Fred Ziffel wrote: ↑Tue Jul 08, 2025 4:39 am
The following is just a minor subject. However, it demonstrates just how slimy these museums can be when selling the extermination narrative.
Location of photos for reference:
(Majdanek B43 north wall, extreme right, in the corner)
The side-by-side photo depicting a then and a fairly recent now scene. The photo on the left is the building that was a camp hospital for inmates in 1944 as indicated by the sign I circled for your ease of finding. The photo on the left is the same building taken in 2015. I circled the same window.
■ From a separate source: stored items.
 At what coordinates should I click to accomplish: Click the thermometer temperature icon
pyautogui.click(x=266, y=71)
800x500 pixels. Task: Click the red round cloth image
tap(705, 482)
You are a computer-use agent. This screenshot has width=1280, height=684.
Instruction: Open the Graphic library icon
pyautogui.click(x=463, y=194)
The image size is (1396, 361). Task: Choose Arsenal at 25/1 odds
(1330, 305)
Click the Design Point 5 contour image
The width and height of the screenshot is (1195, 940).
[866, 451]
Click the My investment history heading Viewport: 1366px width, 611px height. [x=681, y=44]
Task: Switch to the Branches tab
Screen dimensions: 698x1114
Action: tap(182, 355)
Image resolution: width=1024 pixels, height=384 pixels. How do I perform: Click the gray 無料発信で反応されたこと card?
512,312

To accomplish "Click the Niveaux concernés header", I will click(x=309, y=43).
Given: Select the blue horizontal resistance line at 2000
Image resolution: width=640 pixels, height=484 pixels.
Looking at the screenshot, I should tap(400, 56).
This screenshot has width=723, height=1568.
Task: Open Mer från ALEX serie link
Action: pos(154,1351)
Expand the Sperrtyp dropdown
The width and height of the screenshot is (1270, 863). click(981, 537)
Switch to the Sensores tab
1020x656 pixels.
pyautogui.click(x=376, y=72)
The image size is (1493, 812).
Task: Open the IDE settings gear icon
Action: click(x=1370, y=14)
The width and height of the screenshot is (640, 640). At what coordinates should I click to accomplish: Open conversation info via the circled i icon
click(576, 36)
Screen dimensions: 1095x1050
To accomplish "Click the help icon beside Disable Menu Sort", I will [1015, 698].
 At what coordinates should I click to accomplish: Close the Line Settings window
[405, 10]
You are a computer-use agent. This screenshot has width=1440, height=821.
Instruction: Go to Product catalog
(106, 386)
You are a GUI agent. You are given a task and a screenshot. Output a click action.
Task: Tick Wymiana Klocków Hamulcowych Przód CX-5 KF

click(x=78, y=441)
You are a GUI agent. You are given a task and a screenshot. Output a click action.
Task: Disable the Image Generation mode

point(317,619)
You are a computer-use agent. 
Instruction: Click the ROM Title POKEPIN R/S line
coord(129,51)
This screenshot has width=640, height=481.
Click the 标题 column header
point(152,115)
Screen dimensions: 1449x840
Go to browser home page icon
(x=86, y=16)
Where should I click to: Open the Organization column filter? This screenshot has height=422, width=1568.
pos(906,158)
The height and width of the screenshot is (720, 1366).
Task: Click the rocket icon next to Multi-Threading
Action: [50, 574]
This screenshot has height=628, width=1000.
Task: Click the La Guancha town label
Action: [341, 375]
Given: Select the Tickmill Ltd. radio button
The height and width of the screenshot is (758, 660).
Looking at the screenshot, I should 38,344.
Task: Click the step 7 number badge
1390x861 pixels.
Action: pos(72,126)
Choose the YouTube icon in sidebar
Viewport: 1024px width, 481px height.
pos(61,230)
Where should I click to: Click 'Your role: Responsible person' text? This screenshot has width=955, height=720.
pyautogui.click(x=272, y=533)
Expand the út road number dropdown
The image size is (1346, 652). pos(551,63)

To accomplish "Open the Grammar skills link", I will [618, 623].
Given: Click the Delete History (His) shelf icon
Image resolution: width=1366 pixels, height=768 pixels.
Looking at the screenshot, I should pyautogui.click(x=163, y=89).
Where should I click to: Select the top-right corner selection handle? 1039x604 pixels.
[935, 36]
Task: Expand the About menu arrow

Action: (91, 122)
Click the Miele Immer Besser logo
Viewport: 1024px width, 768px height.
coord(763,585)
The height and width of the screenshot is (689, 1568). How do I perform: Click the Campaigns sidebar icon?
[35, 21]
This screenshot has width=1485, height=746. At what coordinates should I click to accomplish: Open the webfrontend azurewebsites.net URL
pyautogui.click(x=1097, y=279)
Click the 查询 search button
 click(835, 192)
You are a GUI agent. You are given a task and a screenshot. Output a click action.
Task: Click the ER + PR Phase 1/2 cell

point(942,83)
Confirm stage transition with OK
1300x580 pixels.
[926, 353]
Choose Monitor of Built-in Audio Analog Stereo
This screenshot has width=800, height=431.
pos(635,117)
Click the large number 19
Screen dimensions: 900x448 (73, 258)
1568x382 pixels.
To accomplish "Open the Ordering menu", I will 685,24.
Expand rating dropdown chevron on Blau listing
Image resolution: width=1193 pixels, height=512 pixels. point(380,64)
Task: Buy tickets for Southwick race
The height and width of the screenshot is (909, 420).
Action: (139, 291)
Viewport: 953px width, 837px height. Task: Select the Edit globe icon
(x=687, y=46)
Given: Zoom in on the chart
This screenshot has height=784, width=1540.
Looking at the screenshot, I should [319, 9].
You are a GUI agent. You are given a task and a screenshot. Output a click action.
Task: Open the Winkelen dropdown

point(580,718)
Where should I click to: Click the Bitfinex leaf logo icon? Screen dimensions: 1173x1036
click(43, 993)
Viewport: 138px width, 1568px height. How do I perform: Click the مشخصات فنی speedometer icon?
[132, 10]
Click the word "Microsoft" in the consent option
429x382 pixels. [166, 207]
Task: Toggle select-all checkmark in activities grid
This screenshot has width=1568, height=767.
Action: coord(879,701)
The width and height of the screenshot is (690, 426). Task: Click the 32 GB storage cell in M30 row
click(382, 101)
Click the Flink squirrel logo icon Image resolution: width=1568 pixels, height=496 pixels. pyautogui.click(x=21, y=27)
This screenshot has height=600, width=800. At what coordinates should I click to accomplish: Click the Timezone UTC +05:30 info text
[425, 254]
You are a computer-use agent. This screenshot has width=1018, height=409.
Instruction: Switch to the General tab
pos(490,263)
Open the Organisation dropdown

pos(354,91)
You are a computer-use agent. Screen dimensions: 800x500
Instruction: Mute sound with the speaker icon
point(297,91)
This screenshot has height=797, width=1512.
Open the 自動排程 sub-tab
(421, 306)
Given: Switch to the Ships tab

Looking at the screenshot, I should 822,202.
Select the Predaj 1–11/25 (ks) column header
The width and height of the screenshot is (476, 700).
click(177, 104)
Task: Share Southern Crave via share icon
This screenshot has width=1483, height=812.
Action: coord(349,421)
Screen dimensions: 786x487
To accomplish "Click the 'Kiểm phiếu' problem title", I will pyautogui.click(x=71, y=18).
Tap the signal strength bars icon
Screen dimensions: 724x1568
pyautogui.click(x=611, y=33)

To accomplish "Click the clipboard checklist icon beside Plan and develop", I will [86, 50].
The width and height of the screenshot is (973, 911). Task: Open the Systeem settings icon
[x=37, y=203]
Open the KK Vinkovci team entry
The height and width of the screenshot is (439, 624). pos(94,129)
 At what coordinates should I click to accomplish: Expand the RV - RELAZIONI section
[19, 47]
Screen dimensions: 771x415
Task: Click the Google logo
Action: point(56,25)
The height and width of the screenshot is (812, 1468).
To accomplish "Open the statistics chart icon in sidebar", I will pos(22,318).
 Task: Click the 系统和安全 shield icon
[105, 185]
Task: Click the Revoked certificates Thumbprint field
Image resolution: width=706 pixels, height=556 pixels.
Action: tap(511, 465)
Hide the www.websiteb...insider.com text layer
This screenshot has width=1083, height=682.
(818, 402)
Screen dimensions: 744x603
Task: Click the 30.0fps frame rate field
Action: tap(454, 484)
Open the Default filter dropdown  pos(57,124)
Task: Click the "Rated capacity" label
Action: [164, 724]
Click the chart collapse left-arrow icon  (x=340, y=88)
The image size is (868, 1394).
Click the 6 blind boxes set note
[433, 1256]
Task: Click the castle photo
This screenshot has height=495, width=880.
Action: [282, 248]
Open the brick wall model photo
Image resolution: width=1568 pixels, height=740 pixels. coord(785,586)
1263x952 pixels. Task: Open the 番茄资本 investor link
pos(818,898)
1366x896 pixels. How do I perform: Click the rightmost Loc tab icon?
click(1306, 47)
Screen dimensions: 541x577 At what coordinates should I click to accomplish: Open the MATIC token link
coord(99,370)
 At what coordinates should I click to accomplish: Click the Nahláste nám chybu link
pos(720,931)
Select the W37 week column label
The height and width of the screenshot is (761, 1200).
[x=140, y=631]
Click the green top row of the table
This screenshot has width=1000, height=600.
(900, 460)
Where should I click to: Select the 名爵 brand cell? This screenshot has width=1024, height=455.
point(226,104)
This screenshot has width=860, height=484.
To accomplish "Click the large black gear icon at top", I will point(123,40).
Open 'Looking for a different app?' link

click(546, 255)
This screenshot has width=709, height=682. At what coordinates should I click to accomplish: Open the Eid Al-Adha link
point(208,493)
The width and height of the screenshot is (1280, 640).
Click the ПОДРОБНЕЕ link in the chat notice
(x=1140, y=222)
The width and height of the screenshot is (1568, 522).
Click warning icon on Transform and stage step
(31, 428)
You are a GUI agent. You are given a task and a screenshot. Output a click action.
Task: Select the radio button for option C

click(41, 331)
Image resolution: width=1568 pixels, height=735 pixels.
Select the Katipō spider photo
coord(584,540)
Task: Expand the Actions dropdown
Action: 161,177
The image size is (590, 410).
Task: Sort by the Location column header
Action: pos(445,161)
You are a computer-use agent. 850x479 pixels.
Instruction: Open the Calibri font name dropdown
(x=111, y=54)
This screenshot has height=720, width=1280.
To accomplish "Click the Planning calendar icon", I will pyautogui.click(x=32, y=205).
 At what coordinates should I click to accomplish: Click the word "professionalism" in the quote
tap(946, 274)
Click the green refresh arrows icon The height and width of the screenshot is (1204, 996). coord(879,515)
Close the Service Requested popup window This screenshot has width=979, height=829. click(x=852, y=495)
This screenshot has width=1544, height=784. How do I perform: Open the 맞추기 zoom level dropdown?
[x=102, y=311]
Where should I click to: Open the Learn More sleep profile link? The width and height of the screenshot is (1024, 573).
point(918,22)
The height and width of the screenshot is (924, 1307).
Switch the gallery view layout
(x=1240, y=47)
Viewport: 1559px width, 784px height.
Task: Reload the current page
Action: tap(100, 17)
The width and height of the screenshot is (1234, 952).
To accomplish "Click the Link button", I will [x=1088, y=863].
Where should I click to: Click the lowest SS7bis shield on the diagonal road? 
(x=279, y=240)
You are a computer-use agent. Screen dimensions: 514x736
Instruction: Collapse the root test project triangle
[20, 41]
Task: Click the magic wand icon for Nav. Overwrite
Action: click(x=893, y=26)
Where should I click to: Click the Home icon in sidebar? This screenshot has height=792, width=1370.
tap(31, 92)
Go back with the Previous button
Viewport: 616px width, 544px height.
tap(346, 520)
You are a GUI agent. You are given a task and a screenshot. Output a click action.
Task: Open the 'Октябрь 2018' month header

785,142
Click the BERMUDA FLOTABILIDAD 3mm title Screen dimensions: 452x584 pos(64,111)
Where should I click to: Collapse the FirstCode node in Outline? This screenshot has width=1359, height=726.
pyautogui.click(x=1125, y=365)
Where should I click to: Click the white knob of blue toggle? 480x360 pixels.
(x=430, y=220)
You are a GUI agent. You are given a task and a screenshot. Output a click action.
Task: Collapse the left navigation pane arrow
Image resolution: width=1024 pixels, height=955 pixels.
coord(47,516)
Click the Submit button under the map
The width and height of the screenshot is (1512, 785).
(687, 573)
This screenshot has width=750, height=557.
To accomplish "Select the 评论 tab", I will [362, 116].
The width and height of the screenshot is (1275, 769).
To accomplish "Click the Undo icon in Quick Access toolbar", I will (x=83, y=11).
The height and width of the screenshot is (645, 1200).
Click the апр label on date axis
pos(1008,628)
If you were someone that believed in the Holobunga and took a tour of the camp, and saw that building, you would never know the role of that building when the Germans occupied Majdanek. Most likely, you would not give that building a second look. No shame in that even for those here who know a little something about this camp.
If I were to say to a believer of the Holobunga or show them the building without the sign, that the Germans tried to take care of inmates in this building since it was a hospital, The believer may say… “A hospital in a “Death Camp?” “You are off your rocker!!” I would be called a Holocaust Denier or a Nazi to have the gall to state such things?
It is rather sick that the museum does not label that building as a hospital to give an accurate narrative of what was going on inside this camp and in this building. If the old sign wore out, they could replace it with a new replica. They intentionally elect not to. Perhaps if someone saw this sign on the building, would they begin to have unpure thoughts of why a would there be a hospital in a death camp? It took me a few years looking at photos to finally realize this tidbit.
Same reason the Majdanek Museum does not state anywhere the new cremation facility did not go into service until January 1944, and that gassings at this camp stopped in early September 1943. They seemly let the visitor see the gas chambers first to condition their emotional state and then bring the conditioning to a climax with the combination of gas chambers and crematoria in the tour.
I estimate that 99.9999% of the visitors to Majdanek even if they saw the red cross sign on the building in question, would think nothing of it and continue with their sorrow tour.